### WORK TASK 1
Answer these questions from the music video roundup:
(a) Which director worked with Taylor Swift on the fairy-tale video?
(b) Who plays Taylor Swift's leading man in the video set in Africa?
(c) Who has a cameo as a mysterious purveyor of noodles and wisdom?
### WORK TASK 2
Reproduce the section of the music video roundup starting with "Can Taylor Swift" and going on through "from Foxy Shazam.".
### WORK TASK 3
Write the next part of the music video roundup, picking up after its final sentence.

### PASSAGE TO READ
==============================

Rita Ora avoids the spotlight during her off-time, but then shines on stage and serves as an inspiration for the waitress who helped her escape the vulturing paparazzi.
There's a cold rain outside, but things are steamy in the shower between Nick Jonas and Pretty Little Liar Shay Mitchell. Whether it's a sexy reconciliation is left in doubt, especially with all the hints of a severely tumultuous and permanently damaged relationship.
It's a fairy tale where Taylor Swift doesn't need to wait for any Prince Charming to save her in this latest epic collaboration with director Joseph Kahn. She just needs to decide to turn around and move on from her entanglements. That journey is anything but easy, however, as our heroine goes from the oceans edge to an icy peak and into a forest that's invariably filled with snarling dogs, menacing fire and malicious brances (note: I'd reference Evil Dead her, but why start the New Year that twisted, right?).
Can Taylor Swift and director Joseph Kahn do big and intimate at the same time in a video? Of course, they can. Welcome to Africa for this period piece where Taylor is a classic movie starlet falling into and away from her leading man, Scott Eastwood. Stay tuned through the end, since there's one last chance for romance at the fateful, yet chilly movie premiere.
Get on your mopeds kids, cuz Mack is back with something that looks way pricier and more ambitious than what you'd find at a thrift shop. "Downtown" is essentially a rallying cry for all the underdogs and eccentrics out there to get on their wildest ride and meet up for a massive parade with rap Macklemore & Ryan Lewis, rap legends Melle Mel, Kool Moe Dee and Gradmaster Caz, and a scene-stealing Eric Nally from Foxy Shazam.
You knew Eminem's history with both Jimmy Iovine and Dr. Dre meant he would show up in the Apple Music launch, but did you expect his contribution to be a music video that casts him as an ass-kicking Neo-style action-adventure star? Or, for John Malkovich to have a cameo as a mysterious purveyor of noodles and wisdom? The nearly 8-minute big-budget opus starts in a hospital and ends with a helicopter leap to a rendezvous with Dr Dre — plus, instead of the usual Beats product placements, we get an integrated storyline with an Apple Watch.
Yes, we know Taylor Swift is popular, but just to make sure you realize how big she is on the heels of her star-studded "Bad Blood" video, take a look at the numbers:
20 million - "Bad Blood" broke the 24 hour VEVO record for most views in one day, getting nearly 20 million views in one day.

==============================

### GIVEN INFORMATION
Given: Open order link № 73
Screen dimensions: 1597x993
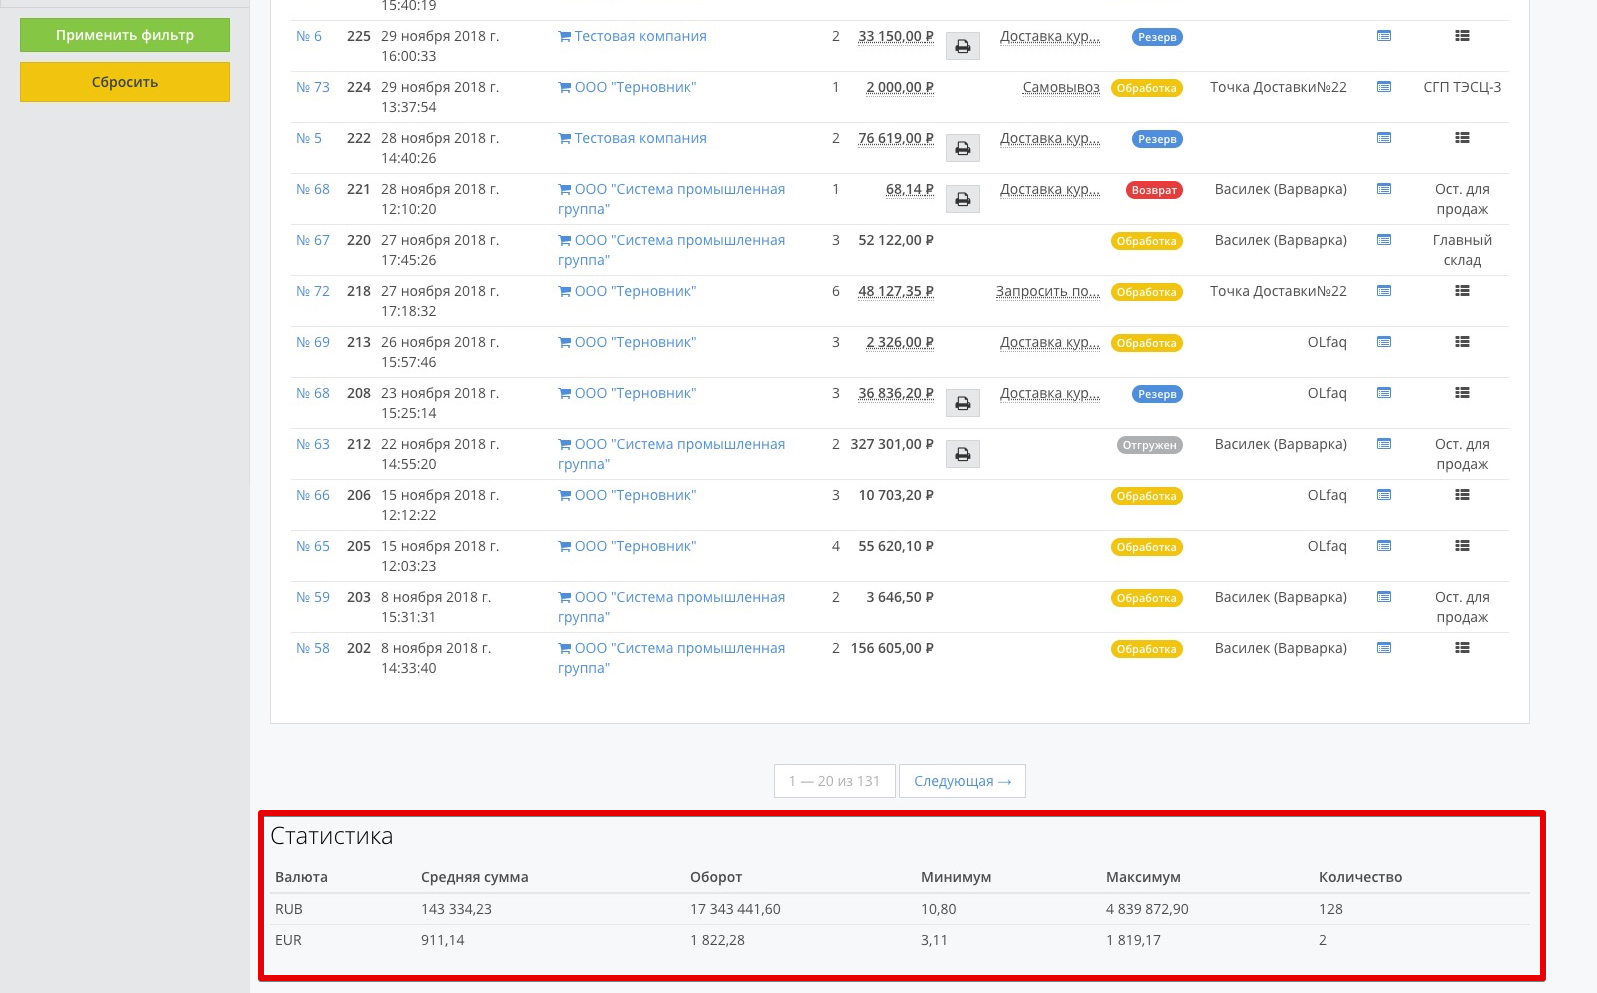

==============================

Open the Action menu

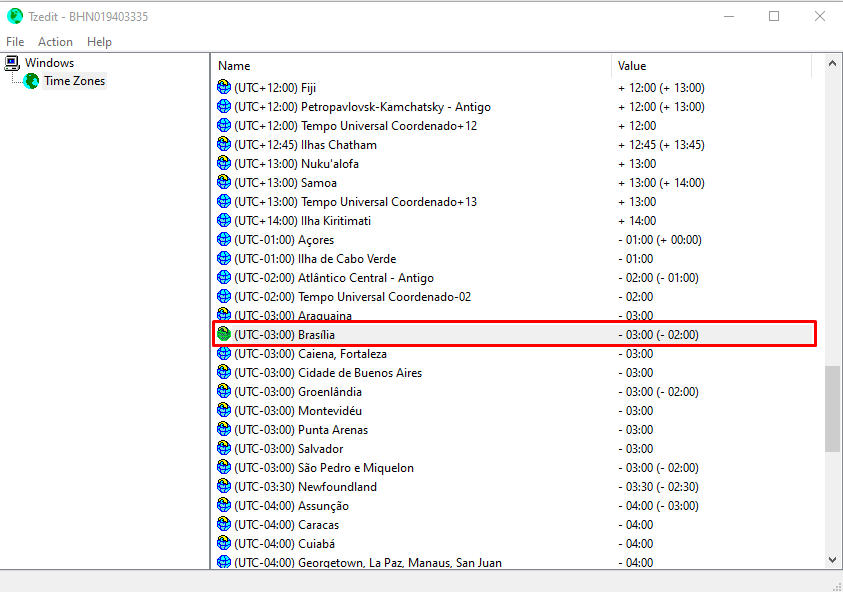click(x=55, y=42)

==============================

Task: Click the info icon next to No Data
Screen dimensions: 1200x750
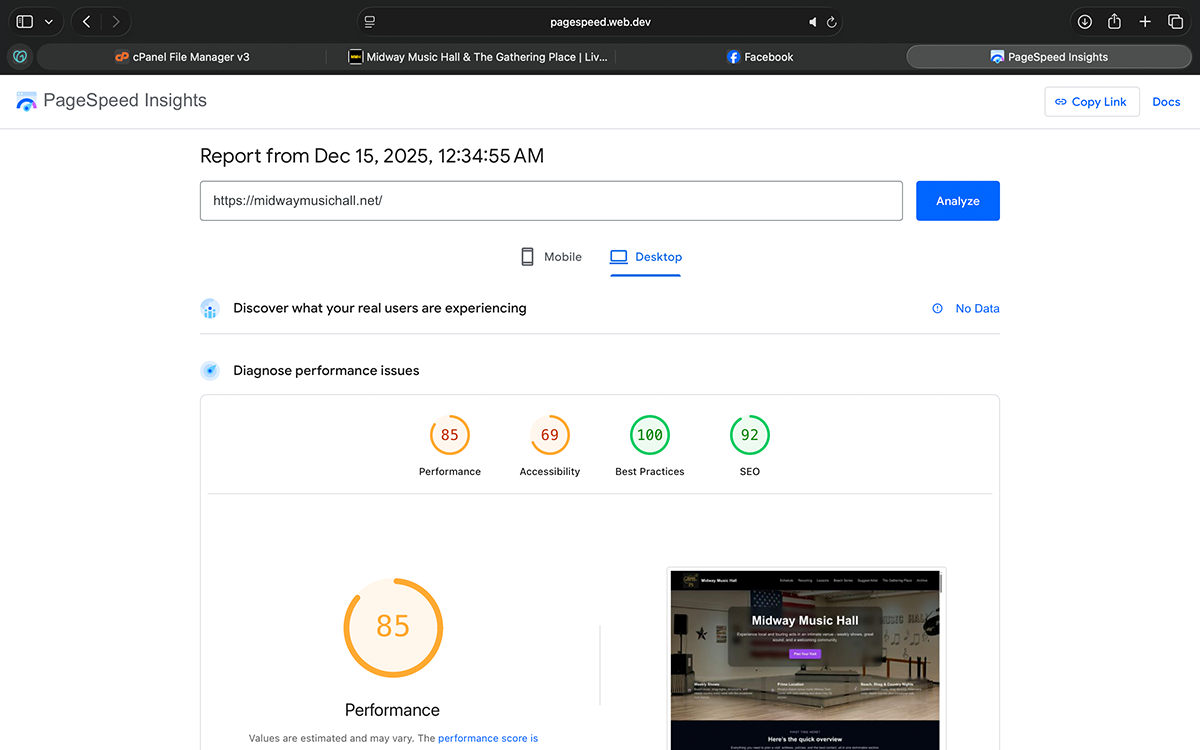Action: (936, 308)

==============================

### WRITTEN REPLY 1
(a) Joseph Kahn
(b) Scott Eastwood
(c) John Malkovich

### WRITTEN REPLY 2
Can Taylor Swift and director Joseph Kahn do big and intimate at the same time in a video? Of course, they can. Welcome to Africa for this period piece where Taylor is a classic movie starlet falling into and away from her leading man, Scott Eastwood. Stay tuned through the end, since there's one last chance for romance at the fateful, yet chilly movie premiere.
Get on your mopeds kids, cuz Mack is back with something that looks way pricier and more ambitious than what you'd find at a thrift shop. "Downtown" is essentially a rallying cry for all the underdogs and eccentrics out there to get on their wildest ride and meet up for a massive parade with rap Macklemore & Ryan Lewis, rap legends Melle Mel, Kool Moe Dee and Gradmaster Caz, and a scene-stealing Eric Nally from Foxy Shazam.

### WRITTEN REPLY 3
37 million - Total "Bad Blood" views as I write this, four days after the premiere.
5 billion - Total view count for all her videos.
11 million - Total estimated viewers to the Billboard Music Awards, which televised the exclusive world premiere of the video.
It's like there's the music business, and then there's the Taylor Swift business, with the only similarity being that they use some of the same notes...
Welcome to EXTREME Girl Power. Taylor Swift, director Joseph Kahn and a seemingly countless amount of cameos — Rihanna, Ellie Goulding, Lena Dunham, Hayley Williams, Hailee Steinfeld... you get the picture] — do in four minutes what Sucker Punch tried to do in about 110.
Wouldn't be surprised if the budgets were similar.
Pity the fool who decides to ruin a fairy tale romance with Taylor Swift, because not only do you get banished from the palace — yes, palace — but you also find yourself in serious danger once she unleashes her inner She-Devil.
Usually all the star power in a movie video is via the film footage. Not the case here, as Alicia Keys, Kendrick Lamar, Pharrell Williams and even composer Hans Zimmer all show up to electrify NYC just as much as what we see in the Spider-Man 2 clips.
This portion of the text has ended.